For a further description of the relationships between support, confidence, expected confidence, and lift, see Chapter 2, “Using the Association Rules Tool.”
If the minimum support threshold is 20% (8 records out of 38 in the example below), and the default minimum confidence threshold is 50%, the assocgen program generates the set of rules shown in Table A-4.

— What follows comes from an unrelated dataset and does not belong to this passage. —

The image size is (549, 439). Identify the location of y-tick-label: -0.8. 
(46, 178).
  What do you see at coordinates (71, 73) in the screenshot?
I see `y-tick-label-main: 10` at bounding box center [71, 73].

Table A-4. Rule Generation Example 1
|
|
|
|
|
|
|
|---|---|---|---|---|---|---|
1 | 1 | 30.0000 | 100.00 | 40.00 | Butter | Eggs |
1 | 1 | 40.0000 | 66.67 | 40.00 | Bread | Eggs |
1 | 1 | 20.0000 | 66.67 | 40.00 | Soda | Eggs |
1 | 1 | 20.0000 | 66.67 | 60.00 | Juice | Chips |
1 | 1 | 20.0000 | 66.67 | 60.00 | Beer | Chips |
1 | 1 | 20.0000 | 66.67 | 60.00 | Cookies | Chips |
1 | 1 | 30.0000 | 60.00 | 60.00 | Milk | Chips |
1 | 1 | 40.0000 | 100.00 | 60.00 | Eggs | Bread |
1 | 1 | 30.0000 | 100.00 | 60.00 | Butter | Bread |
1 | 1 | 40.0000 | 80.00 | 60.00 | Milk | Bread |
1 | 1 | 20.0000 | 66.67 | 60.00 | Soda | Bread |
1 | 1 | 30.0000 | 75.00 | 30.00 | Eggs | Butter |
1 | 1 | 20.0000 | 66.67 | 30.00 | Soda | Butter |
1 | 1 | 30.0000 | 50.00 | 30.00 | Bread | Butter |
1 | 1 | 40.0000 | 66.67 | 50.00 | Bread | Milk |
1 | 1 | 20.0000 | 66.67 | 50.00 | Butter | Milk |
1 | 1 | 20.0000 | 66.67 | 50.00 | Cookies | Milk |
1 | 1 | 30.0000 | 50.00 | 50.00 | Chips | Milk |
1 | 1 | 20.0000 | 50.00 | 50.00 | Eggs | Milk |
1 | 1 | 20.0000 | 66.67 | 30.00 | Butter | Soda |
1 | 1 | 20.0000 | 50.00 | 30.00 | Eggs | Soda |
The rules visualizer graphically displays, using the Scatter Visualizer, the rules resulting from the Association Rules Generator. The rules visualization requires:
A configuration file, which specifies various display parameters (the .schema file)
A rules file in the internally required format (the .rules file)
The rules generated by assocgen can be loaded into MineSet as a flat file for further analysis and visualization. You can use the Scatter Visualizer, for example, to visualize the rules in the same way that the Tool Manager is used to visualize rules generated from tabular data.
To visualize rules, you need a MineSet .schema file corresponding to the .rules file you just created. An example .schema file can be found in /usr/lib/MineSet/assocgen/examples/rules.schema. Edit this file to specify the name of the file containing the rules. Once you've done this, you can load the .schema file into MineSet as a flat file. The .schema file describes the columns in the rules file:
MineSet 2.6
# Example schema for loading rules into MineSet
input {
options backslash on;
file “assoc.rules.data”;
int `lhs size`;
int `rhs size`;
float support;
float confidence;
float `expected confidence`;
string LHS;
string RHS;
}
|
Change the name of the file in the file clause to your rules file. Once you load the data into MineSet, it may be useful to add a column `lift`, of type double, with the expression `confidence`/`expected confidence`.
The rules file is generated by the Association Rules Generator (see “Association Rules Generator”).